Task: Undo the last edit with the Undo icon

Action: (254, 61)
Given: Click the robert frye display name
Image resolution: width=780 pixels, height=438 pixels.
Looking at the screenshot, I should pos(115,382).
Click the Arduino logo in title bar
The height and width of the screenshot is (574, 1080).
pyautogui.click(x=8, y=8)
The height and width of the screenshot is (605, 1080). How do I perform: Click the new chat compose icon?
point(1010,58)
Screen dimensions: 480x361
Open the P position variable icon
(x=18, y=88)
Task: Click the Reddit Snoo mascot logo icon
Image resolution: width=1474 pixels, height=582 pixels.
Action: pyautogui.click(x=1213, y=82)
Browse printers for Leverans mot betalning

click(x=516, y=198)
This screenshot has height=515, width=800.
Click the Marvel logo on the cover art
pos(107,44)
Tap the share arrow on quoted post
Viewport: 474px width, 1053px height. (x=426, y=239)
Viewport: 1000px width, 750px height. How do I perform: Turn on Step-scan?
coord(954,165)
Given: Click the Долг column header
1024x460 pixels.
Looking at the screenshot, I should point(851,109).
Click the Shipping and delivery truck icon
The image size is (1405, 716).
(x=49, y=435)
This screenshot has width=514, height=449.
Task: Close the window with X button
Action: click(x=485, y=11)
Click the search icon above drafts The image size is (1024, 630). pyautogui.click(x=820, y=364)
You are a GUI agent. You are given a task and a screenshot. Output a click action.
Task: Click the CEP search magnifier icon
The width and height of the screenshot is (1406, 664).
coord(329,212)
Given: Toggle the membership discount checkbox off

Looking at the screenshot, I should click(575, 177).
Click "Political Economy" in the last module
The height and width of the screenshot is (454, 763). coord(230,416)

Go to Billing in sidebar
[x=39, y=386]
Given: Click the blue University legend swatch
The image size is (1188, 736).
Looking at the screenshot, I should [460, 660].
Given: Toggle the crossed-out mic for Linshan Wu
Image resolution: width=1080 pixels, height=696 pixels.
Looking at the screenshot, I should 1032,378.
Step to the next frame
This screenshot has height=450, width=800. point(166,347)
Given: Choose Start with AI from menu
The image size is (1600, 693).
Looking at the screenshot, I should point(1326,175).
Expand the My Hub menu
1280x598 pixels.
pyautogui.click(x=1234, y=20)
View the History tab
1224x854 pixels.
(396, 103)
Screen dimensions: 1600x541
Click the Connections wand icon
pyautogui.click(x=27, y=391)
···
The data above is to be given again, with every line exact.

» **Expected output**
Task: Undo the last edit with the Undo icon

Action: (254, 61)
Given: Click the robert frye display name
Image resolution: width=780 pixels, height=438 pixels.
Looking at the screenshot, I should pos(115,382).
Click the Arduino logo in title bar
The height and width of the screenshot is (574, 1080).
pyautogui.click(x=8, y=8)
The height and width of the screenshot is (605, 1080). How do I perform: Click the new chat compose icon?
point(1010,58)
Screen dimensions: 480x361
Open the P position variable icon
(x=18, y=88)
Task: Click the Reddit Snoo mascot logo icon
Image resolution: width=1474 pixels, height=582 pixels.
Action: pyautogui.click(x=1213, y=82)
Browse printers for Leverans mot betalning

click(x=516, y=198)
This screenshot has height=515, width=800.
Click the Marvel logo on the cover art
pos(107,44)
Tap the share arrow on quoted post
Viewport: 474px width, 1053px height. (x=426, y=239)
Viewport: 1000px width, 750px height. How do I perform: Turn on Step-scan?
coord(954,165)
Given: Click the Долг column header
1024x460 pixels.
Looking at the screenshot, I should point(851,109).
Click the Shipping and delivery truck icon
The image size is (1405, 716).
(x=49, y=435)
This screenshot has width=514, height=449.
Task: Close the window with X button
Action: click(x=485, y=11)
Click the search icon above drafts The image size is (1024, 630). pyautogui.click(x=820, y=364)
You are a GUI agent. You are given a task and a screenshot. Output a click action.
Task: Click the CEP search magnifier icon
The width and height of the screenshot is (1406, 664).
coord(329,212)
Given: Toggle the membership discount checkbox off

Looking at the screenshot, I should click(575, 177).
Click "Political Economy" in the last module
The height and width of the screenshot is (454, 763). coord(230,416)

Go to Billing in sidebar
[x=39, y=386]
Given: Click the blue University legend swatch
The image size is (1188, 736).
Looking at the screenshot, I should [460, 660].
Given: Toggle the crossed-out mic for Linshan Wu
Image resolution: width=1080 pixels, height=696 pixels.
Looking at the screenshot, I should 1032,378.
Step to the next frame
This screenshot has height=450, width=800. point(166,347)
Given: Choose Start with AI from menu
The image size is (1600, 693).
Looking at the screenshot, I should point(1326,175).
Expand the My Hub menu
1280x598 pixels.
pyautogui.click(x=1234, y=20)
View the History tab
1224x854 pixels.
(396, 103)
Screen dimensions: 1600x541
Click the Connections wand icon
pyautogui.click(x=27, y=391)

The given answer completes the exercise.